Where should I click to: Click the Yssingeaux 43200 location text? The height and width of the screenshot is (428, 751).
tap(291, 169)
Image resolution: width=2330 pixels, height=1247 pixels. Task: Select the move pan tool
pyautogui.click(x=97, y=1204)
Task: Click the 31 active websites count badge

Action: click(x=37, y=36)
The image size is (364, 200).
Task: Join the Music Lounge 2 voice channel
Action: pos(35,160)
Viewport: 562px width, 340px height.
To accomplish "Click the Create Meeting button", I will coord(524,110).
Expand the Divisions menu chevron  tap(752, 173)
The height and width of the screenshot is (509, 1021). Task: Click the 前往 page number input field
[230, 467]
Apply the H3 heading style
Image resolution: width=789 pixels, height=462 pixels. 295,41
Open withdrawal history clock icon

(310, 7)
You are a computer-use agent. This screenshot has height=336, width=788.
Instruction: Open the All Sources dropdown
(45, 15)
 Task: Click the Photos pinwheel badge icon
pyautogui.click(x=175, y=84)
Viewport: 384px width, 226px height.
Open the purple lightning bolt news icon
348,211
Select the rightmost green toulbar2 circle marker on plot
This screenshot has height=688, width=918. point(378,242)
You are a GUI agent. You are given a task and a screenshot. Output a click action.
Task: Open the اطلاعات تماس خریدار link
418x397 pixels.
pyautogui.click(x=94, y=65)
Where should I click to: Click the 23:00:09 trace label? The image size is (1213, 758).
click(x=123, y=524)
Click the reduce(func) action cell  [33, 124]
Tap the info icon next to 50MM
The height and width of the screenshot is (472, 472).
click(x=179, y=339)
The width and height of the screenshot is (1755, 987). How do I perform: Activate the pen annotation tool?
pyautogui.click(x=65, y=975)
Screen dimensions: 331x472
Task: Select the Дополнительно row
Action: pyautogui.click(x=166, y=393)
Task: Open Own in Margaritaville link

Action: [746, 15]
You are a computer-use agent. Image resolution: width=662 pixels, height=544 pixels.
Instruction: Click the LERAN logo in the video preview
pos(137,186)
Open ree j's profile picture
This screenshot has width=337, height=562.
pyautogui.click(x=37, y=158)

--

GIVEN REQUEST: Rewrite the data above, changing "Viewport" to "Display" everywhere it appears and leaving all other text unchanged.

RESPONSE TO THE TASK:
Where should I click to: Click the Yssingeaux 43200 location text? The height and width of the screenshot is (428, 751).
tap(291, 169)
Image resolution: width=2330 pixels, height=1247 pixels. Task: Select the move pan tool
pyautogui.click(x=97, y=1204)
Task: Click the 31 active websites count badge

Action: click(x=37, y=36)
The image size is (364, 200).
Task: Join the Music Lounge 2 voice channel
Action: pos(35,160)
Display: 562px width, 340px height.
To accomplish "Click the Create Meeting button", I will coord(524,110).
Expand the Divisions menu chevron  tap(752, 173)
The height and width of the screenshot is (509, 1021). Task: Click the 前往 page number input field
[230, 467]
Apply the H3 heading style
Image resolution: width=789 pixels, height=462 pixels. 295,41
Open withdrawal history clock icon

(310, 7)
You are a computer-use agent. This screenshot has height=336, width=788.
Instruction: Open the All Sources dropdown
(45, 15)
 Task: Click the Photos pinwheel badge icon
pyautogui.click(x=175, y=84)
Display: 384px width, 226px height.
Open the purple lightning bolt news icon
348,211
Select the rightmost green toulbar2 circle marker on plot
This screenshot has height=688, width=918. point(378,242)
You are a GUI agent. You are given a task and a screenshot. Output a click action.
Task: Open the اطلاعات تماس خریدار link
418x397 pixels.
pyautogui.click(x=94, y=65)
Where should I click to: Click the 23:00:09 trace label? The image size is (1213, 758).
click(x=123, y=524)
Click the reduce(func) action cell  [33, 124]
Tap the info icon next to 50MM
The height and width of the screenshot is (472, 472).
click(x=179, y=339)
The width and height of the screenshot is (1755, 987). How do I perform: Activate the pen annotation tool?
pyautogui.click(x=65, y=975)
Screen dimensions: 331x472
Task: Select the Дополнительно row
Action: pyautogui.click(x=166, y=393)
Task: Open Own in Margaritaville link

Action: [746, 15]
You are a computer-use agent. Image resolution: width=662 pixels, height=544 pixels.
Instruction: Click the LERAN logo in the video preview
pos(137,186)
Open ree j's profile picture
This screenshot has width=337, height=562.
pyautogui.click(x=37, y=158)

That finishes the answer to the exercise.